Orada üstesinden gelinecek bir geçmiş yok. Planlanması gereken ve endişelenilmesi gereken bir gelecek yok.
Orada sadece Ben Varım var. Ben'im.
Burada güç yok. Burada bedenin veya zihnin veya ruhun (soul) açlığı yok. Sadece Ben varım.
(duraklama)
Bu yeri asla terk etmeyin.
Burada olmaya asla bir son vermeyin.
Bu, sizsiniz. Tanrı yok. Enerji yok. Sizden başka hiçbir şey yok. Ben'im.

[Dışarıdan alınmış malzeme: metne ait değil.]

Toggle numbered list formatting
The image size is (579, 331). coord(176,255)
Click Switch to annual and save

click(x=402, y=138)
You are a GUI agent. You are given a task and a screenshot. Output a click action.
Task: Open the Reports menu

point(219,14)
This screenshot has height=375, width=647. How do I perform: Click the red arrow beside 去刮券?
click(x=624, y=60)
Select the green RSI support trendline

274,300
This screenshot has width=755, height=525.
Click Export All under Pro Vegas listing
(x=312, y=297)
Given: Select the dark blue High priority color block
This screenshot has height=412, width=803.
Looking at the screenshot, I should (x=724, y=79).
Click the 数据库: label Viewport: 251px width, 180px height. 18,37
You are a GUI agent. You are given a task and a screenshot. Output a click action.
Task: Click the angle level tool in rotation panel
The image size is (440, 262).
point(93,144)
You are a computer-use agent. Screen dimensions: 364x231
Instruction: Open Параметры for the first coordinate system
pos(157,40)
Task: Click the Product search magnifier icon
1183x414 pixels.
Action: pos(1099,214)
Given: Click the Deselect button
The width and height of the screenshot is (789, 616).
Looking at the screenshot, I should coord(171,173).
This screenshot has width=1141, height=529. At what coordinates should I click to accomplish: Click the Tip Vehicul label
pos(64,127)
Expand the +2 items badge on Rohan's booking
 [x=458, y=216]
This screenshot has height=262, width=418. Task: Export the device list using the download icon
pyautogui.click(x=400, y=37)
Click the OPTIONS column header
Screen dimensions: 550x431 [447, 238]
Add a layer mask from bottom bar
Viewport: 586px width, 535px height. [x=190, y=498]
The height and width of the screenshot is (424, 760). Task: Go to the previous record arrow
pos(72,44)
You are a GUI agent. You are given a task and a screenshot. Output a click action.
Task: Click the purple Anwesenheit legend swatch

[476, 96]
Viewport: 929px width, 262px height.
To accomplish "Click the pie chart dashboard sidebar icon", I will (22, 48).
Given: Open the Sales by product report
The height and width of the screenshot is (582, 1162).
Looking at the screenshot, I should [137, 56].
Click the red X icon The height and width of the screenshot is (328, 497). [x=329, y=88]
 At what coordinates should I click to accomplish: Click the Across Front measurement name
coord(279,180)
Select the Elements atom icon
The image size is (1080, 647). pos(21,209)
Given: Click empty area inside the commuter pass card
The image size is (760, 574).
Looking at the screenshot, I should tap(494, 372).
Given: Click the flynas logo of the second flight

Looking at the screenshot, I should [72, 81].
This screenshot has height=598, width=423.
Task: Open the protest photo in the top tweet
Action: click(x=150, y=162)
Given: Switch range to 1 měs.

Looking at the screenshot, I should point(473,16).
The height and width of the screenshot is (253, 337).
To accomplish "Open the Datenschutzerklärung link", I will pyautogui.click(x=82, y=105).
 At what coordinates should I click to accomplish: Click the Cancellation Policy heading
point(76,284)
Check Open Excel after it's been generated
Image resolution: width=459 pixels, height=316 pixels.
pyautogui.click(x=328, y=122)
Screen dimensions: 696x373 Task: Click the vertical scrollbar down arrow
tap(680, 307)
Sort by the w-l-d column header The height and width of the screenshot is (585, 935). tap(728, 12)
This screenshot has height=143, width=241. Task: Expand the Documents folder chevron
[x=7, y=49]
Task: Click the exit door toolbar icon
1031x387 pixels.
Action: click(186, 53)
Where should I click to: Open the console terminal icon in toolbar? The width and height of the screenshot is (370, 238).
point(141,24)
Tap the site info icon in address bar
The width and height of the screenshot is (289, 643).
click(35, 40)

Burada olmaya asla bir son vermeyin.
Siz hala diğer odalarda olabilirsiniz. Aile ile olabilirsiniz. Siz arkadaşlarınız ve aşıklarınız ve melekleriniz ve doğa ve diğer her şey ile birlikte olabilirsiniz. Siz tüm o diğer şeyler ile olabilirsiniz ama asla burada olmaya bir son vermeyin.
Asla Öz'ünüz ile olmaya bir son vermeyin, Ben'ime.
Geriye kalan her şey bilincin bir hareketi. Bu, bilinç.
Geriye kalan her şey bir dışavurum ve bir deneyim ama bu, bilinç.
Onun herhangi bir şeye ihtiyacı yok. Gıdaya, paraya, güce, insanlara, tanrılara, meleklere, hiçbir şeye. Geçmiş veya gelecek yok. Olan sadece Ben Varım.
Daima burada olun ve olmak istediğiniz her yerde olun ama burada daima olun.
Güzel, derin bir nefes alın ve o nefesin içinde şimdi Ben Varım'ın olduğu yerden bilinci, farkındalığı, konağınızın içindeki yaşamınızı genişletin. Siz o odaları olmasını seçtiğiniz hale getirin. O odalarda kiminle olmak istediğinizi seçin. Sizin konağınızı çevreleyen doğa ile olun. Ancak siz daima sizden başka kimsenin olmadığı bu odada olun.
Güzel, derin bir nefes alın, sevgili dostlarım, biz güçsüz yaşama, yeni boyutlara, yeni deneyimlere doğru ilerlerleyerek size geri dönelim. Ben Varım'a geri dönelim.
Güzel, derin bir nefes alın.
Sevgili Lindam ben bu değerli anı benim Ben Varım'ıma, benim Ben'imime dönmek için kullanırken sizin ile yavaşça, yavaşça biraz nefes yapacak.
Hızlıca bir hatırlatma sadece, hepiniz yakında ücretsiz hediye olarak verilen iYammer'larınızı teslim alacaksınız. Onları güzel bir şekilde kullanın ama asla güç için değil.
Ve bunun ile birlikte sevgili dostlarım, bildiğiniz gibi, tüm yaratımda ve hiçlikte her şey yolunda. Size teşekkür ederim. Benim için bir zevkti. Teşekkürler.